*** Block opens ***

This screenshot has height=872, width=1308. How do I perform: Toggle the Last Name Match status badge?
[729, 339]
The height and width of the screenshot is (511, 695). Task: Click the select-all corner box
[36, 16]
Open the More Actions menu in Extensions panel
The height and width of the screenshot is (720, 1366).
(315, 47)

*** Block closes ***
*** Block opens ***

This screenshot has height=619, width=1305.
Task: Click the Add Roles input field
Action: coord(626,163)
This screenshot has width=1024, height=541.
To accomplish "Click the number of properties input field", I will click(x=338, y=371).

*** Block closes ***
*** Block opens ***

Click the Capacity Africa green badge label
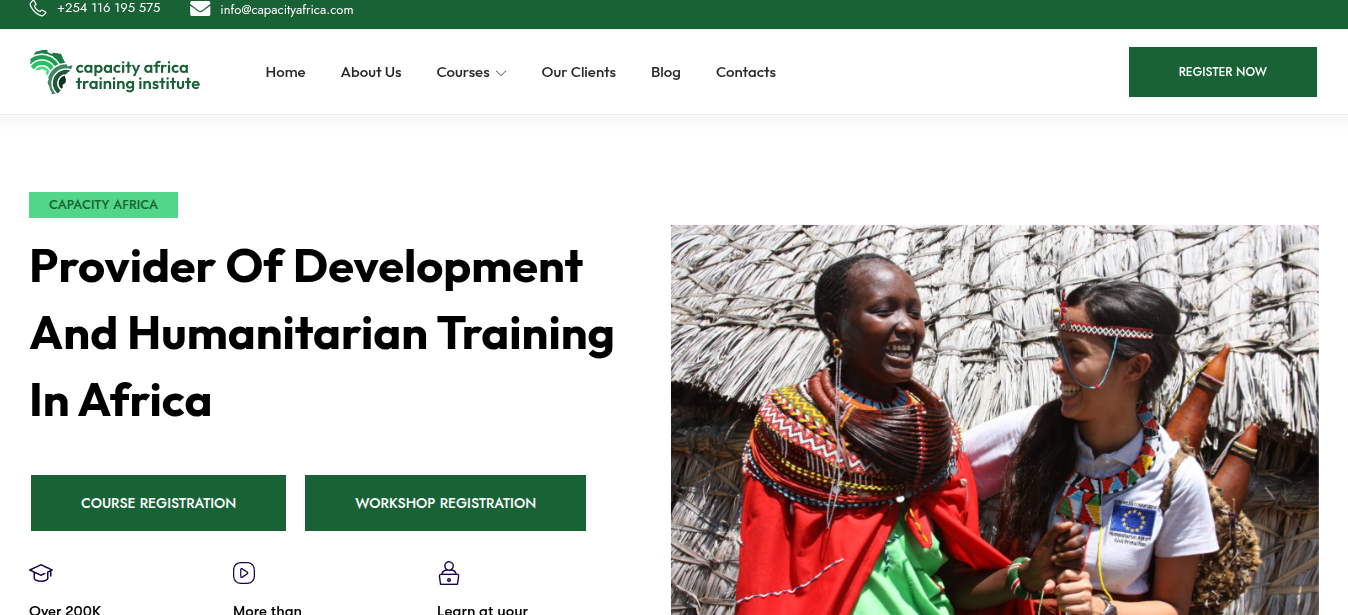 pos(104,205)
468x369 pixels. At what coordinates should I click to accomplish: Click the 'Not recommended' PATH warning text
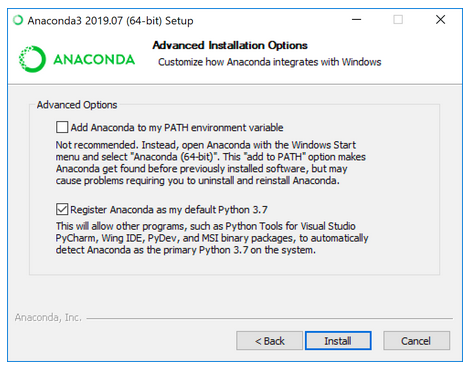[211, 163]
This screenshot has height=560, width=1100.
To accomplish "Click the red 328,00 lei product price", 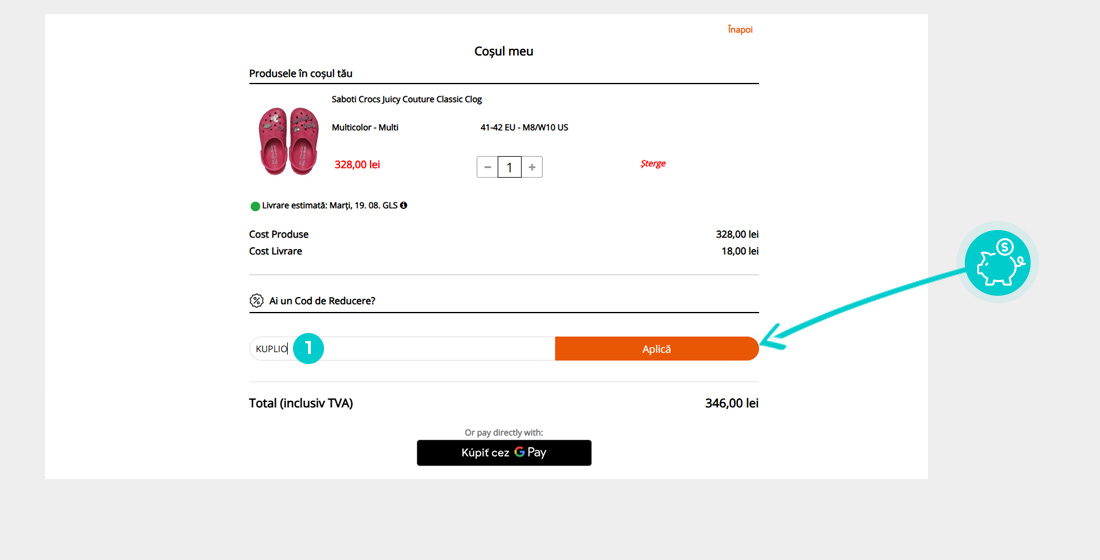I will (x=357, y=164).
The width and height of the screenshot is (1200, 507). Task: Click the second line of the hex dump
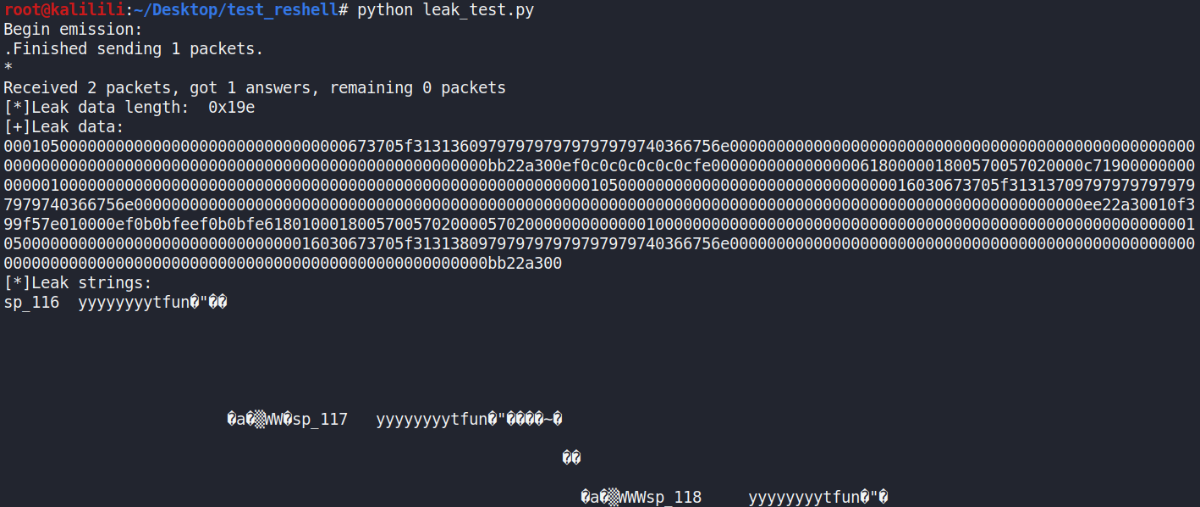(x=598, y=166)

*** Block closes ***

Work instructions:
Copy the lines above between the one holding "Click the Capacity Africa green badge label" and the one holding "This screenshot has height=560, width=1100.", inclusive. Drop the pictures.

Task response:
Click the Capacity Africa green badge label
 pos(104,205)
468x369 pixels. At what coordinates should I click to accomplish: Click the 'Not recommended' PATH warning text
[211, 163]
This screenshot has height=560, width=1100.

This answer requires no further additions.